Hasta ahora, Londres había tirado de maquinaria pesada para defender sus credenciales como un aliado útil. Apenas dos semanas después de las presidenciales de 2020, anunciaba una significativa inyección de 16.500 millones de libras (unos 19.000 millones de euros) en las Fuerzas Armadas para los próximos cuatro años, con la que aspiraba a refrendar su compromiso con el mantenimiento de la capacidad militar, esencial para la Casa Blanca.

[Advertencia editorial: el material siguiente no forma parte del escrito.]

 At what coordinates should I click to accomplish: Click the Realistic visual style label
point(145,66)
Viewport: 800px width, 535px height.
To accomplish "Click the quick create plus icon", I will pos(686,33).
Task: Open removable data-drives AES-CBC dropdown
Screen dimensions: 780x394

Pese a los controvertidos ajustes impuestos en Londres debido al impacto financiero de la pandemia, como la reducción de la partida para cooperación internacional, ningún precio se considera excesivo para reforzar los pilares de la relación transatlántica. Esta campaña de atracción explica la desproporcionada naturaleza de la relación especial.

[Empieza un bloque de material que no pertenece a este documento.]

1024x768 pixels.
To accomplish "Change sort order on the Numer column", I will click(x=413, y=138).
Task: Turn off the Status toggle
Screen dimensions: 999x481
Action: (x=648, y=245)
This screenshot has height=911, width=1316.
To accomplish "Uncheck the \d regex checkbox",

El Reino Unido la ve clave para sus intereses estratégicos, mientras Washington considera la suntuosidad del concepto más anecdótica. Después de todo, el papel de cada uno se fundamenta en dos factores que se retroalimentan desde la Segunda Guerra Mundial: la consolidación de EE UU como potencia mundial, frente al fin del imperio británico y la decreciente influencia global del Reino Unido, como había diagnosticado ya en 1962 el secretario de Estado estadounidense Dean Acheson, cuando declaró que los británicos “perdieron un imperio y no han encontrado aún su rol”.
Dejarse querer
La asimetría, de hecho, domina desde el principio. Fue Winston Churchill quien, hace 75 años, en su discurso sobre el Telón de Acero en Missouri (Estados Unidos), había acuñado un término que no es del gusto de Johnson, por considerar que retrata a su país como “necesitado y débil”. Tampoco va desencaminado, los dirigentes estadounidenses no tienen reparo en dejarse querer, pero frente al monopolio que ejercen sobre la agenda institucional y diplomática del Reino Unido, los primeros ministros británicos, y hasta su identidad, pasan sustancialmente más desapercibidos al otro lado del Atlántico, donde la estrella siempre es el presidente, y nunca un líder foráneo.

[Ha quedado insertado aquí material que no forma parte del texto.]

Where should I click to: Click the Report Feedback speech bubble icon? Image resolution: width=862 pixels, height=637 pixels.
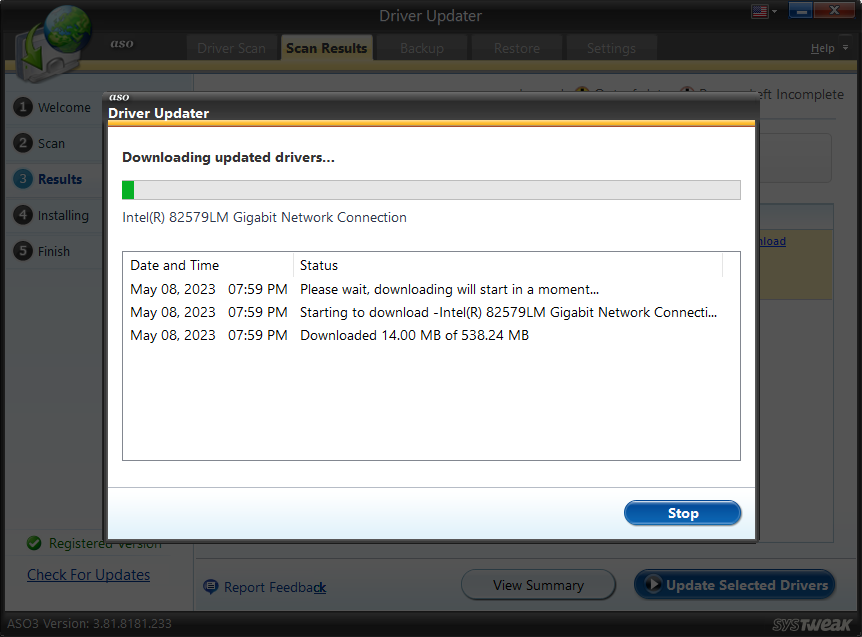[x=210, y=587]
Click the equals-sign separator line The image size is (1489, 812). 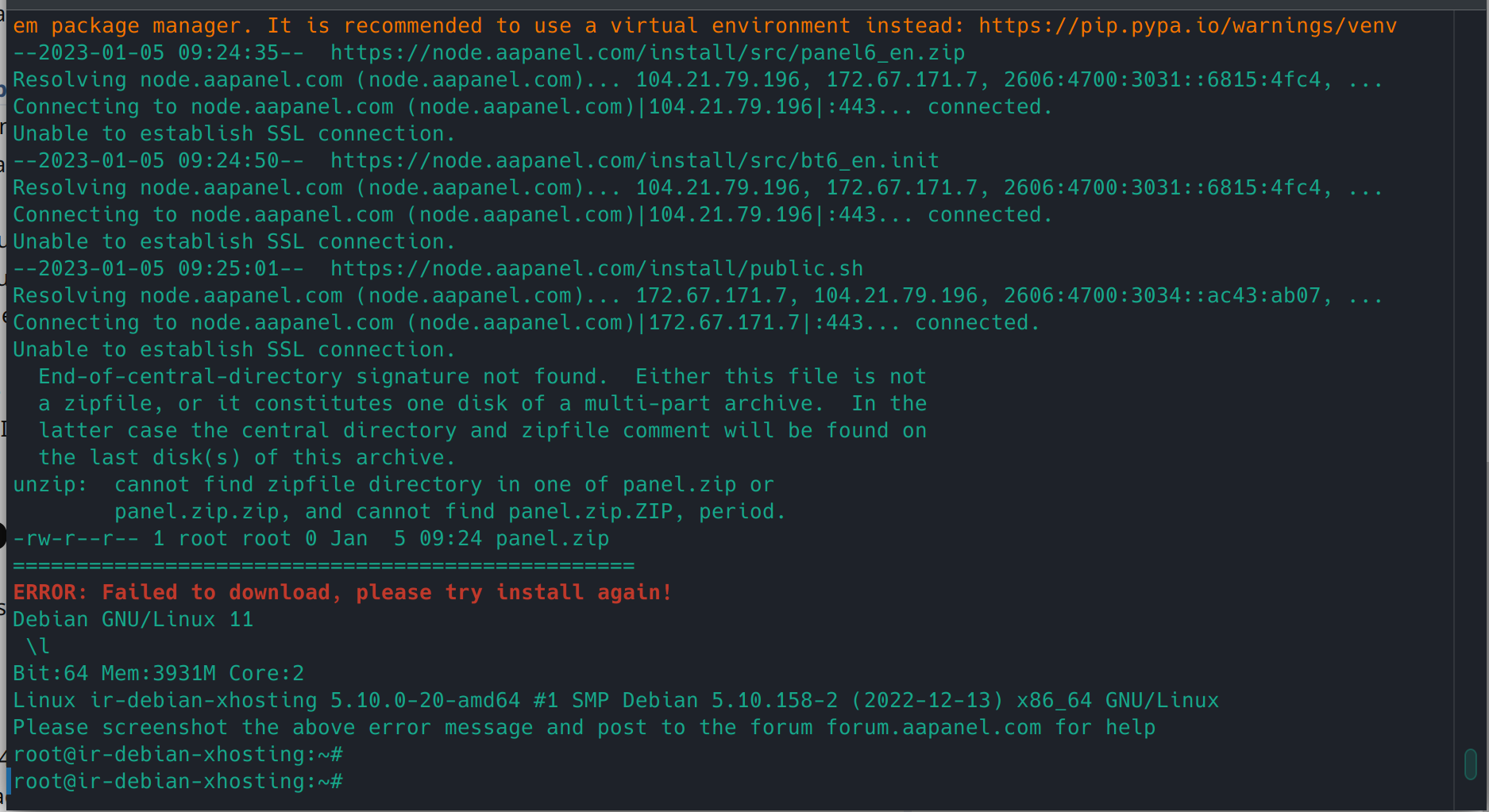pos(323,566)
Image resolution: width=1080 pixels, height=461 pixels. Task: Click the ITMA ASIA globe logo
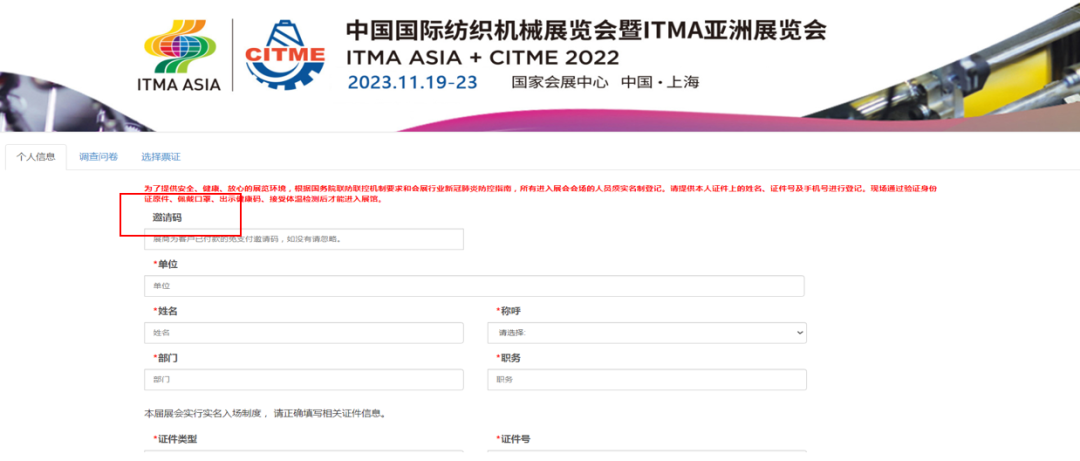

Desde su privilegiada posición en primera línea durante décadas, Henry Kissinger es uno de los observadores que más afiladamente ha descrito la mecánica entre ambos países. Refiriéndose a un encuentro entre el premier Harry Wilson y Richard Nixon, el ex secretario de Estado estadounidense dijo que Wilson “saludó al presidente con la benevolencia paternal del cabeza de una vetusta familia que ha tenido tiempos mejores”, si bien siempre ha considerado conveniente mantener la quimera. “No padecemos de tal exceso de amigos como para desincentivar a quienes sienten que tienen con nosotros una relación especial”, un consejo que indudablemente ha influido a los inquilinos de la Casa Blanca hasta la actualidad.